If you say so. I could say that topfuel dragsters are 'pretty cool' too but as they can't turn a corner, in lane, at a stoplight, they're worthless for street. Similarly, this boat either has one /monster/ of a deployable keel and active stabilization system, or it's only use is going to be for the Annapolis rowing competition. It just doesn't have the beam or the draught to be a littoral, let alone blue water asset.

>>
A stealth "PT" boat is what I think it going to be.
>>

ELCO _Patrol Torpedo_ boats were 70-80ft long and deployed 2 to 4 Mk.VII/VIII or XIII torps, each weighing in excess of 1,000lbs and themselves 21"X15' long.

As such, though really only a 'terrible nuissance' in archipelago type conditions of immediate basing support, they qualify as full combatants because they trade size for useful range and warload and can be tracked and engaged by either their own or their basing mode facilities association.

These boats remind me more of the Japanese and German suicide systems intended to defeat major landing operations by burying the system in the chop so that direct fire mostly passed over and, inside 500yds, the guns could not depress enough to be brought to bear. All for a 1-way assassination profile that required no 'come back home' compromises in it's hull volume.

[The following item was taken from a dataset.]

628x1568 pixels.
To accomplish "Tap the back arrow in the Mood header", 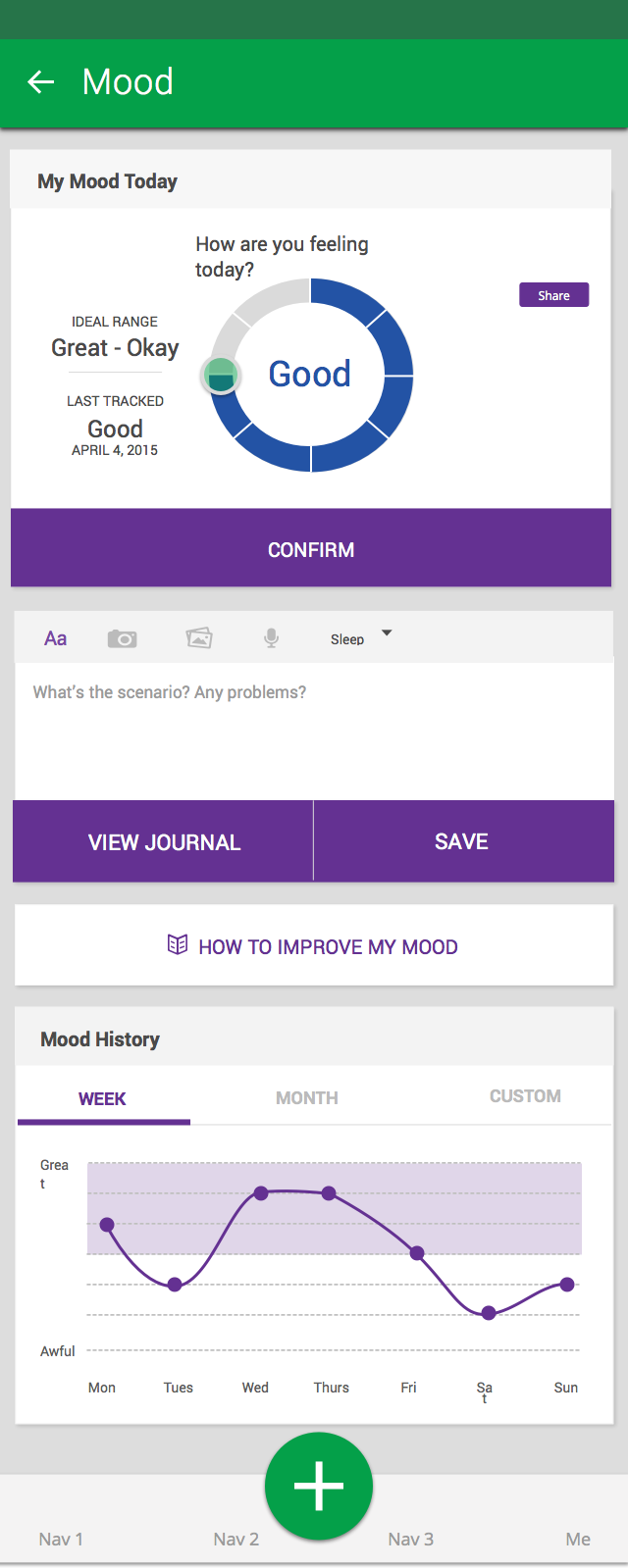I will 41,82.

All Teeth. No Tail. (No Commitment to ashore-signatured logistical support.)

Similar skiffs have a ram-explosive-on-pole history going back to at least the Civil war and while these were indeed 'torpedo' boats in the original sense, they were not systems that a major navy would want to invest in because they were easier for an insurgent force to build than a blue water force to employ.

Indeed, WHY you would want to (proliferate the tech) test such a 'better by U.S.' version of the craft which put a 36ft hole in the Cole?

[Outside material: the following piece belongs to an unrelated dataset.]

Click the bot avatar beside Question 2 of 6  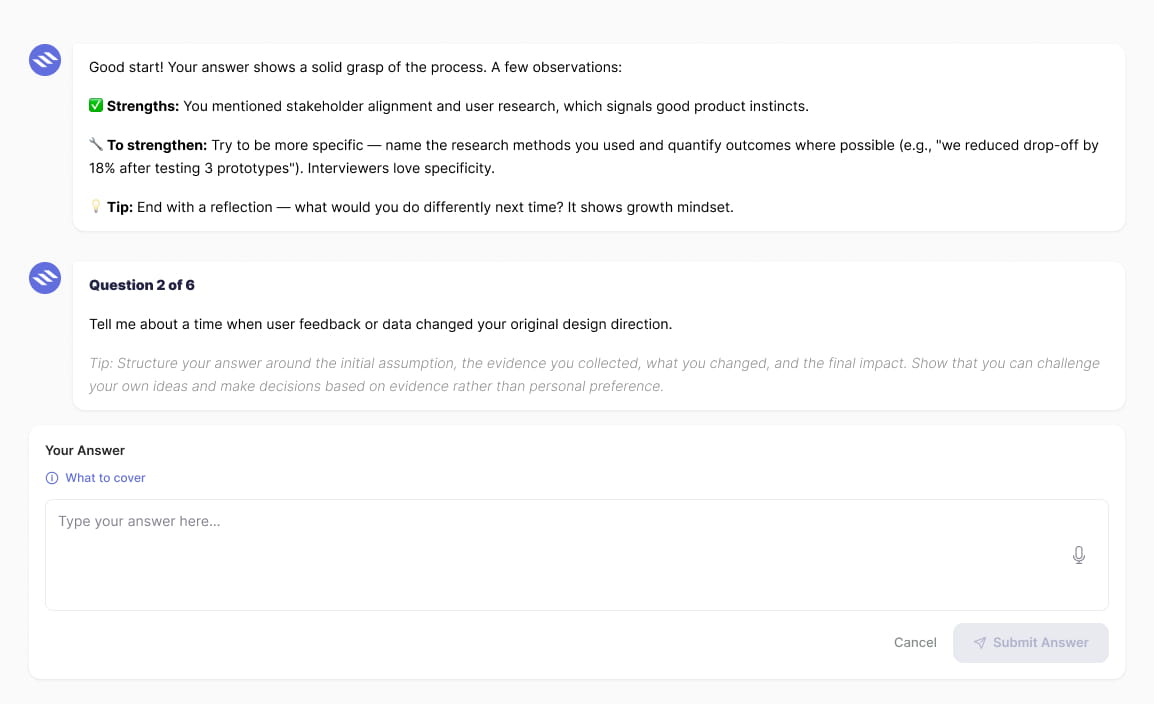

As a commando delivery vehicle I also have my doubts. It doesn't look like it has the rigid keelboard needed to run it up past the surfzone or indeed onto a _reef_.

Putting visible light apertures into the hull invites all kinds of ballistic /and/ signature (both IR and RF) compromise. Even as it may effect watertight safeties should the ship take a heavy wave and roll past the gunnels. Put a fixed camera in the pilot house and perhaps a (beyond Sea State 2-3) 'backup' on an elevateable mast. Make them as weather proof as you can. Fit a solid unicover on the troop compartment/deckhouse with a fast erect ballistic/spray screen for firing a popup pintel from the sides and rear in a hostile extract.

And for all other, 'undercover', stealth ops, let the snakeeaters watch a camera relay while puking in a bag like everyone else.

While wake tracking is a valid means of separating the goats from the fish (and the flotsam) it's persistence is what really gets you and here the ship actually looks like it has some useful features in that the raised and heavily raked bowline should cut a fairly narrow vee (especially if it has a bullet underneath to preseparate the hydrodynamic air:sea interface) at low planing angles and presented area pressure levels.

Meanwhile, the low above deck silouhette and the generally small hull size of the craft /could/ imply a fairly hefty power to weight ratio. Though a lot will depend on how far you expect to come, stay and go or if indeed, the thing is supposed to be recovered by running up a corvette wetramp or even via helo using covered hooks.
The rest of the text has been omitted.